INSTRUCTIONS →
a) Say whether each statement agrees with the trial listing below: (i) the study's acronym is COPERNIC; (ii) the study has finished recruiting; (iii) the study is observational. Answer yes or no for each and quote the words from the trial listing that decide it.
b) Repeat the part of the trial listing below between "2. Study Status" and "July 12, 2026 (Anticipated)", inclusive, word for word.

TEXT PASSAGE →
· · · ·

Unique Protocol Identification Number
NCT05487248
Brief Title
A Study of On-treatment ctDNA Changes in Chemo-refractory Colorectal Cancer Patients
Acronym
COPERNIC
Official Title
A Study of On-treatment ctDNA Changes in Chemo-refractory Colorectal Cancer Patients
Study Type
Interventional

2. Study Status

Record Verification Date
October 2023
Overall Recruitment Status
Recruiting
Study Start Date
October 12, 2023 (Actual)
Primary Completion Date
January 12, 2026 (Anticipated)
Study Completion Date
July 12, 2026 (Anticipated)

· · · ·

DATA EXTRACTS →
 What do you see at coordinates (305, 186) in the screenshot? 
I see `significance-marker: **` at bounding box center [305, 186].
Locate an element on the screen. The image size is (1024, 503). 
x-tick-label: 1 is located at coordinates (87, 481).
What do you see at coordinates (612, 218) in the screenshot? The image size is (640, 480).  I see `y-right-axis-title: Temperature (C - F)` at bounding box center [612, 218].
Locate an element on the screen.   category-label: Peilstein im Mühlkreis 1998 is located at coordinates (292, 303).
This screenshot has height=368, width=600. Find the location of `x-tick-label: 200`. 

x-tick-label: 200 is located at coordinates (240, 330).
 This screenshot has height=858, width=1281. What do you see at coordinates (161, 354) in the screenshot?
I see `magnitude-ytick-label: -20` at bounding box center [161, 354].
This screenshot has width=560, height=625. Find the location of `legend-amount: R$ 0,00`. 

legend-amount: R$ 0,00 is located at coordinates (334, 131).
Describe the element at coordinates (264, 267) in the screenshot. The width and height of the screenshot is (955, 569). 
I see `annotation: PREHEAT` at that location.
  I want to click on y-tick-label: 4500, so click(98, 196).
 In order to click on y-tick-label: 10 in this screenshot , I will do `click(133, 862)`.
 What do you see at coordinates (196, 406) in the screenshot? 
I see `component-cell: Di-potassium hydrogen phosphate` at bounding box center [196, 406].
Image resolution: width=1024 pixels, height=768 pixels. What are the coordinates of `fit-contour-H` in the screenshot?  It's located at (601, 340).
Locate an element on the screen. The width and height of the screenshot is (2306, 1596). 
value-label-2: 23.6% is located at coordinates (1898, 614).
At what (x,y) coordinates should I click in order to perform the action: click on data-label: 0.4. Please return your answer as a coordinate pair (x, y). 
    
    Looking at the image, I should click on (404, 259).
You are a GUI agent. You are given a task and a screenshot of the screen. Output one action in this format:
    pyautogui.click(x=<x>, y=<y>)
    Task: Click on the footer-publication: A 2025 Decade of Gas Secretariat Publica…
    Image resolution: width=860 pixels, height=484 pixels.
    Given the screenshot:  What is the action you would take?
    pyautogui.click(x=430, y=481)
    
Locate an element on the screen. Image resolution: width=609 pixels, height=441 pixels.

· · · ·

RESPONSES PER TASK →
a)
(i) Yes: "COPERNIC"
(ii) No: "Recruiting"
(iii) No: "Interventional"

b)
2. Study Status

Record Verification Date
October 2023
Overall Recruitment Status
Recruiting
Study Start Date
October 12, 2023 (Actual)
Primary Completion Date
January 12, 2026 (Anticipated)
Study Completion Date
July 12, 2026 (Anticipated)